The Effect of pH and Mineralogy on the Retention of Polymeric Scale Inhibitors on Carbonate Rocks for Precipitation Squeeze Treatments

The bulk "apparent adsorption" behavior (G_app, vs. C_f) of 2 polymeric scale inhibitors (SI), PPCA and PFC, onto carbonate mineral substrates has been studied for initial solution pH values of pH 2, 4 and 6. The 2 carbonate minerals used, calcite and dolomite, are much more chemically reactive than sandstone minerals (e.g. quartz, feldspars, clays etc.) which have already been studied extensively. In nearly all cases, precipitates formed at higher SI concentrations were due to the formation of sparingly soluble SI/Ca complexes. A systematic study has been carried out on the SI/Ca precipitates formed, by applying both ESEM/EDX and particle size analysis (PSA), and this identifies the morphology and the approximate composition of the precipitates.

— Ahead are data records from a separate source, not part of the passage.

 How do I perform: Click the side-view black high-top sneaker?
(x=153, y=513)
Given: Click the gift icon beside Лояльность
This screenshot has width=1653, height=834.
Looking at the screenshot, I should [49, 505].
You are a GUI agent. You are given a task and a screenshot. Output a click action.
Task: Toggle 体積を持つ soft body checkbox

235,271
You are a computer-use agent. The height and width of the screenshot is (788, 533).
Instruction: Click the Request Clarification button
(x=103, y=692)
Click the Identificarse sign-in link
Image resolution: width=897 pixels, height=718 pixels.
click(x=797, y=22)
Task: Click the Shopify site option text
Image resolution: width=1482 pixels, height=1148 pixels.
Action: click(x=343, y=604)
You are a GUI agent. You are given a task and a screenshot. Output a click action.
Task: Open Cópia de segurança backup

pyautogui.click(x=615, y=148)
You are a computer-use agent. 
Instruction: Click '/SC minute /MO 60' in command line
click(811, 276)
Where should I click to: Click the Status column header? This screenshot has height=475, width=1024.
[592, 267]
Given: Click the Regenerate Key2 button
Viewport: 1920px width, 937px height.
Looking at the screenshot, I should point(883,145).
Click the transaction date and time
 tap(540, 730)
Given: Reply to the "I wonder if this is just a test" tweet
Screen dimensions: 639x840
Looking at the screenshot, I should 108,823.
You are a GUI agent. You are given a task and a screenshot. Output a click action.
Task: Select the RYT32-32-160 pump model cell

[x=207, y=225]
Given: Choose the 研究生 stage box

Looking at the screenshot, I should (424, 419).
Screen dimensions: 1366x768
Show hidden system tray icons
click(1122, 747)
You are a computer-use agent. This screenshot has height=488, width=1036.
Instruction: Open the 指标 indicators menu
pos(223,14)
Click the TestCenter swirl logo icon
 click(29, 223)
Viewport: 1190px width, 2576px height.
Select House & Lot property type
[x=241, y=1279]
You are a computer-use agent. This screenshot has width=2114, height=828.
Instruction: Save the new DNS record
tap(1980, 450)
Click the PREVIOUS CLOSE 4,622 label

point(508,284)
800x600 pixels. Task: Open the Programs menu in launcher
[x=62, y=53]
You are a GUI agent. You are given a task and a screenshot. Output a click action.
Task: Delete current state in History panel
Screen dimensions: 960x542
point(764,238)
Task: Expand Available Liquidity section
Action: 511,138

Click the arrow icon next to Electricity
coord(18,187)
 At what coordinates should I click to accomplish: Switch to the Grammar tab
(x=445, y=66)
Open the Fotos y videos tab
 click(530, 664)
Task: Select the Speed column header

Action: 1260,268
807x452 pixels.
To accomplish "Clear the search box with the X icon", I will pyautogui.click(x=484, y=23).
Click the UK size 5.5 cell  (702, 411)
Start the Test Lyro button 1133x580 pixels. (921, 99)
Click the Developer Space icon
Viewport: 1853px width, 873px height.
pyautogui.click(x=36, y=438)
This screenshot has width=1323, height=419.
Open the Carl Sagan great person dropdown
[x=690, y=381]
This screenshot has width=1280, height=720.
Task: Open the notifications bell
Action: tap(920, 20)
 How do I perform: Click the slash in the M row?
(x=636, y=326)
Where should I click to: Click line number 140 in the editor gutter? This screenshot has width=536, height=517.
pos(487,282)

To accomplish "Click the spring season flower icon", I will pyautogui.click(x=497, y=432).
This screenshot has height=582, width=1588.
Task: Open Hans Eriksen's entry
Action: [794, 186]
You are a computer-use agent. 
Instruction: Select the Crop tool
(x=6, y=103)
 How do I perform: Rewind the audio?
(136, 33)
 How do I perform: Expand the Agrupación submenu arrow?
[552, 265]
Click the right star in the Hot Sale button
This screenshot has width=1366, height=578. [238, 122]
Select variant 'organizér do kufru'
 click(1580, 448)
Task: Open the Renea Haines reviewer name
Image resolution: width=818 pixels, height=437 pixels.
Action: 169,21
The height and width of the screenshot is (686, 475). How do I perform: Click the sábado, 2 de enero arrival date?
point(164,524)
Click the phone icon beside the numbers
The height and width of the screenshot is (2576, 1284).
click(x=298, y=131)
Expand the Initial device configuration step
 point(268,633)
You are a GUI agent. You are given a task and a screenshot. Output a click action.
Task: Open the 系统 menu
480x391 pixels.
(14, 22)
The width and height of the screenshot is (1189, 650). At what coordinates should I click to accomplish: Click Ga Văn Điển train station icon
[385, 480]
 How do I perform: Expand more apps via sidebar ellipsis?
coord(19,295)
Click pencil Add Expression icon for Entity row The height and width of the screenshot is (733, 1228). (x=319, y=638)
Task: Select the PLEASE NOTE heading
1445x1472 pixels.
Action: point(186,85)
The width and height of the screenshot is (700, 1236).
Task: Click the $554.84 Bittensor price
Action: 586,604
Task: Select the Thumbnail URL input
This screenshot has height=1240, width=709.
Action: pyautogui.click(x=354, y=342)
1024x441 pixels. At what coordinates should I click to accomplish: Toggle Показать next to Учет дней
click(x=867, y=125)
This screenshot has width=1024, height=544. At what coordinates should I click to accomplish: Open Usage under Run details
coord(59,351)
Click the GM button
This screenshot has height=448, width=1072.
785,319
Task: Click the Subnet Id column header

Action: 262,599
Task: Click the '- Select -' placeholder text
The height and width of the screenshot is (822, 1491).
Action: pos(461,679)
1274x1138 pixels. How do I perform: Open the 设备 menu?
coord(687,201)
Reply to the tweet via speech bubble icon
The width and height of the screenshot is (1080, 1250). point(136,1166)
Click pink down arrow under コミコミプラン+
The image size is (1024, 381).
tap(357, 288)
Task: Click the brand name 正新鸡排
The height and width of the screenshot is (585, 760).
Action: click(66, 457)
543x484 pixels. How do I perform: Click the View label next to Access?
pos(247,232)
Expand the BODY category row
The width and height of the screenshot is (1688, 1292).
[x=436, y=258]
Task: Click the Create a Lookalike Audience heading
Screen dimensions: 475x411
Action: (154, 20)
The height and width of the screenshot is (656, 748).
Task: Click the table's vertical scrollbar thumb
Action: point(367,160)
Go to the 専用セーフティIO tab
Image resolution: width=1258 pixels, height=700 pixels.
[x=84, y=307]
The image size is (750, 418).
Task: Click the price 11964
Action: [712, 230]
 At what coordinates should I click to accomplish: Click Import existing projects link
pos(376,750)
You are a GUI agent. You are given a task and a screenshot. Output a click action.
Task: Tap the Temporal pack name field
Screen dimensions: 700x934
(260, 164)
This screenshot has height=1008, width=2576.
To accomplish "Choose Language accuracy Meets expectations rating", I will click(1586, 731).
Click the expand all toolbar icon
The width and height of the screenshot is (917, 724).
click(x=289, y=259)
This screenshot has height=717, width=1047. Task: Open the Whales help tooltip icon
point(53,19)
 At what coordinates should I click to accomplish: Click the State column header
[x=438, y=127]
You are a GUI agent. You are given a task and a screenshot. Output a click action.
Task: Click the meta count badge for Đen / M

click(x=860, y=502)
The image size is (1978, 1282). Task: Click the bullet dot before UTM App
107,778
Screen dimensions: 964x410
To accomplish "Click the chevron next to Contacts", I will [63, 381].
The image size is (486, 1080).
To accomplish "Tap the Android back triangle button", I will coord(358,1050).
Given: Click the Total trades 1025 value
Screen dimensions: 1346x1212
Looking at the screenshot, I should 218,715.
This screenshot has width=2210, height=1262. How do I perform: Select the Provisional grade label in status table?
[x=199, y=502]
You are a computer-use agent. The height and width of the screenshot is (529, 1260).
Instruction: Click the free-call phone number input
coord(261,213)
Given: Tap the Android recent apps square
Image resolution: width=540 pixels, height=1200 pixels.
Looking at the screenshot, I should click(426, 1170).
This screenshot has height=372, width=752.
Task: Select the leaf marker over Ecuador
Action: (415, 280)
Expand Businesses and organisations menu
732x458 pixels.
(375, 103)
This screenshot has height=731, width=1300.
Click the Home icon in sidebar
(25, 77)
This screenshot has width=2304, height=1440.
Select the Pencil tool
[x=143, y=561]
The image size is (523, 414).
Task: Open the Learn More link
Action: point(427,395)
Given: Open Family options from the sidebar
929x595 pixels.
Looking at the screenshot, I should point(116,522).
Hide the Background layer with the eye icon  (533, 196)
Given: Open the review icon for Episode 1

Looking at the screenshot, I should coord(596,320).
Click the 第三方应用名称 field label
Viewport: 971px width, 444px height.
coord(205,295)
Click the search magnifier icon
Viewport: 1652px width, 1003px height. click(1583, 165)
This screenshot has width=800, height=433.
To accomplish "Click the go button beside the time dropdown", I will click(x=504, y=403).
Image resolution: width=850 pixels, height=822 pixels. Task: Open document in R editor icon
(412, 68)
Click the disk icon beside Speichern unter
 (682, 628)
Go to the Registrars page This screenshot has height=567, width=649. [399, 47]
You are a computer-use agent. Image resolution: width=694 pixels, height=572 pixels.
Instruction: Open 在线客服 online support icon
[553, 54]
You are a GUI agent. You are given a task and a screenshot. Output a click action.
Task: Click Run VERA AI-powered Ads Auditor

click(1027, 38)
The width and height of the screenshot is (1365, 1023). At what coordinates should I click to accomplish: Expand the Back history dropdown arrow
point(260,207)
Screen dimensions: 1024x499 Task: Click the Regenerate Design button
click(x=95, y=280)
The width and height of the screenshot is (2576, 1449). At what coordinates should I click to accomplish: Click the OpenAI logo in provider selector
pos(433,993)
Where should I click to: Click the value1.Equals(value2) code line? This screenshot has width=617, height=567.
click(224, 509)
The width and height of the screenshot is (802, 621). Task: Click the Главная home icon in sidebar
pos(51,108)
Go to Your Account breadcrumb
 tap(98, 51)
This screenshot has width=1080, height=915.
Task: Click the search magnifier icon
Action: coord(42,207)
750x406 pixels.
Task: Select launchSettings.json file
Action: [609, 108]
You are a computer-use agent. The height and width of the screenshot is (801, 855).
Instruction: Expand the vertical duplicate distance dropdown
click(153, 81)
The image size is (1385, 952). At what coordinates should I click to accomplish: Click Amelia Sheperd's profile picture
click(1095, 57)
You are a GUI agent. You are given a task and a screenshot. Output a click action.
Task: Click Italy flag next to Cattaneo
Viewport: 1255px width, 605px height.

For PPCA, at all initial solution pH values, regions of pure adsorption (G) ([PPCA] <100ppm) and coupled adsorption/precipitation (G/?) are clearly observed for both calcite and dolomite. PFC at pH = 4 and 6 also showed very similar behavior with a region of pure adsorption (G) for [PFC] < 500ppm and a region of coupled adsorption/precipitation (G/?) above this level. However, the PFC/calcite case at pH 2 showed only pure adsorption, while the PFC/dolomite case at pH 2 again showed coupled adsorption/precipitation at higher PFC concentrations. For both SIs on both carbonate substrates, precipitation is the more dominant mechanism for SI retention than adsorption above a minimum concentration of ∼100-500 ppm SI. The actual amount of precipitate formed varies from case to case, depending on the specific SI, substrate (calcite/dolomite) and initial pH (pH 2, 4 and 6). Although the qualitative behavior of both PPCA and PFC was similar on both carbonate substrates, the apparent adsorption of PPCA was higher on calcite than on dolomite; PFC apparent adsorption was higher on dolomite than on calcite. It is discussed in the paper how these observations are related to the reactivity of the different carbonate minerals, the resulting final pH (which affects the dissociation of the SI), Ca-SI binding and the solubility of the resulting complex.